SOURCE RECORDS:
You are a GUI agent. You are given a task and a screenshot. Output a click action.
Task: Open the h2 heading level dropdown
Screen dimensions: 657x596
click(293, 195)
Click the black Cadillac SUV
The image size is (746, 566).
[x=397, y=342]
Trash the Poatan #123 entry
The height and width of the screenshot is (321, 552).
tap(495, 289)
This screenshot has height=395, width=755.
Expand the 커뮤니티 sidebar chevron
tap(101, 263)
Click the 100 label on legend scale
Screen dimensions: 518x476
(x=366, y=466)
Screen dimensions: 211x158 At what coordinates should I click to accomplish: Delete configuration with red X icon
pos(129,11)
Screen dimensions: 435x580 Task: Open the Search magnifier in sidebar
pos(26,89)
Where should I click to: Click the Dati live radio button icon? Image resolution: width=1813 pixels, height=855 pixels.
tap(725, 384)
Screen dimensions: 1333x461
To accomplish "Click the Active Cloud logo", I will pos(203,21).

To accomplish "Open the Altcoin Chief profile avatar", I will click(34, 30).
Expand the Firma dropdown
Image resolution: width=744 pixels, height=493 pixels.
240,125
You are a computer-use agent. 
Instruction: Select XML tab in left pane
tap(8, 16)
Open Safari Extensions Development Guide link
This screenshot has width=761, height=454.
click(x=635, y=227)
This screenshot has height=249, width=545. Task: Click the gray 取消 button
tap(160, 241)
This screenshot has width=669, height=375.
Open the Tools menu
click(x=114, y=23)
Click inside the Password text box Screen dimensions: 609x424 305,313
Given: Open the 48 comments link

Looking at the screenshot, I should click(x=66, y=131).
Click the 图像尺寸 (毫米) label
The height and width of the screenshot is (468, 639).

PROBLEM: Each line of the data above must be restated word for word.

WRITTEN REPLY:
You are a GUI agent. You are given a task and a screenshot. Output a click action.
Task: Open the h2 heading level dropdown
Screen dimensions: 657x596
click(293, 195)
Click the black Cadillac SUV
The image size is (746, 566).
[x=397, y=342]
Trash the Poatan #123 entry
The height and width of the screenshot is (321, 552).
tap(495, 289)
This screenshot has height=395, width=755.
Expand the 커뮤니티 sidebar chevron
tap(101, 263)
Click the 100 label on legend scale
Screen dimensions: 518x476
(x=366, y=466)
Screen dimensions: 211x158 At what coordinates should I click to accomplish: Delete configuration with red X icon
pos(129,11)
Screen dimensions: 435x580 Task: Open the Search magnifier in sidebar
pos(26,89)
Where should I click to: Click the Dati live radio button icon? Image resolution: width=1813 pixels, height=855 pixels.
tap(725, 384)
Screen dimensions: 1333x461
To accomplish "Click the Active Cloud logo", I will pos(203,21).

To accomplish "Open the Altcoin Chief profile avatar", I will click(34, 30).
Expand the Firma dropdown
Image resolution: width=744 pixels, height=493 pixels.
240,125
You are a computer-use agent. 
Instruction: Select XML tab in left pane
tap(8, 16)
Open Safari Extensions Development Guide link
This screenshot has width=761, height=454.
click(x=635, y=227)
This screenshot has height=249, width=545. Task: Click the gray 取消 button
tap(160, 241)
This screenshot has width=669, height=375.
Open the Tools menu
click(x=114, y=23)
Click inside the Password text box Screen dimensions: 609x424 305,313
Given: Open the 48 comments link

Looking at the screenshot, I should click(x=66, y=131).
Click the 图像尺寸 (毫米) label
The height and width of the screenshot is (468, 639).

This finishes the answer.